Monday, April 18, 2016

Anna Karenina by Leo Tolstoy

No, I didn't forget about my review blog. I just read something longer than usual: Tolstoy's Anna Karenina. A friend suggested it several years ago after learning how much I enjoyed War and Peace, and I finally worked my way to reading it. Now for the review!

I enjoyed the book all the way through. From the start it was much simpler than War and Peace in terms of plot and the number of characters to keep track of. WaP took about 350 pages before I was finally able to comfortably track and relate to the characters. The Napoleonic conquest of Russia mingled with their personal lives lead the story in an elaborate spiral that at times felt overwhelming. Anna Karenina was gentle and deliberate. The plot points were easy to point out so long as I remembered that the main story arc can be reduced to the fact that a married woman has an affair.

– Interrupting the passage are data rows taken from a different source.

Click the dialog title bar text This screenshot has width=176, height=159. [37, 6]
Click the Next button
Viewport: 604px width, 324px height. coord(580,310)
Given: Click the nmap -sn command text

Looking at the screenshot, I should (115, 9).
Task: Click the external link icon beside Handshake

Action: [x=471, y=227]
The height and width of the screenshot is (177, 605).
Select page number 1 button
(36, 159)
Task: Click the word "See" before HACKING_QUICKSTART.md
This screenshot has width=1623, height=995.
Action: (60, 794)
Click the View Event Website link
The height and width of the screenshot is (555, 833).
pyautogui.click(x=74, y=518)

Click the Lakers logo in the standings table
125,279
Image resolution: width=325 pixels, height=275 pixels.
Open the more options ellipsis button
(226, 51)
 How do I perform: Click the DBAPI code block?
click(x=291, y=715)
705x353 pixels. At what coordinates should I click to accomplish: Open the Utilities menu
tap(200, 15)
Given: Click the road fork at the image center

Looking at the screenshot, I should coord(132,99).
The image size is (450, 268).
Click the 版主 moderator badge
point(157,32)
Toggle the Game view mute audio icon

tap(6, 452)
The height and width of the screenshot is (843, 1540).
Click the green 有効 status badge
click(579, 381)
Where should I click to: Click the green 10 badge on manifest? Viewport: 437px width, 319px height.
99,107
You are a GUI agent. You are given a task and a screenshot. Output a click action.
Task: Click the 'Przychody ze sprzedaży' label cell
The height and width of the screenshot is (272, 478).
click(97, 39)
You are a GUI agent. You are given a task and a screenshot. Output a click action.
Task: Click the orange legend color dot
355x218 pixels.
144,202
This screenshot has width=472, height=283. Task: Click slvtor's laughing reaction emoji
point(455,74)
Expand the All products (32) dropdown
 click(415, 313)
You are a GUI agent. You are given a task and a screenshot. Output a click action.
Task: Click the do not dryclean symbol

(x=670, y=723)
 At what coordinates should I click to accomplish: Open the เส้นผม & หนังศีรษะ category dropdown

There are other characters and other stories, but the structure carefully revolves around Anna and her various torments and temptations. Should she leave her husband and son to start a life of scandal with the only man she had ever truly loved? What should she do regarding their mutual friends? Should she justify the looming divorce or admit that she was a horrible person and a sinner? Sometimes the writing gets relentlessly haunting and takes a bold moral view of the scenarios.

That's enough about the story. Now for the payoff. When I finished War and Peace, I couldn't believe that it wasn't a more popular book. It was amazing (well, except for the epilogue section that was too far removed from the rest of the book for me to do anything but hate) and I felt that the read was so worth the read that it's been hard not to commit myself to another six months of digging into it. With Anna Karenina, I didn't feel that. I'm glad I read it, and I did find it a fun read, but it was more fluff than War and Peace and less a piece of art. I felt a bit like I'd stepped into a vaudeville show instead of the classical ballet I had expected. Still entertaining, and easy for masses to pick up on, but not jaw-dropping.

Do I recommend it? I give it 4 stars. And if you're thinking about attempting WaP anytime and don't know if you can last, you might want to start with this so you can get a feel for Tolstoy's writing and upper class nineteenth-century Russian family politics.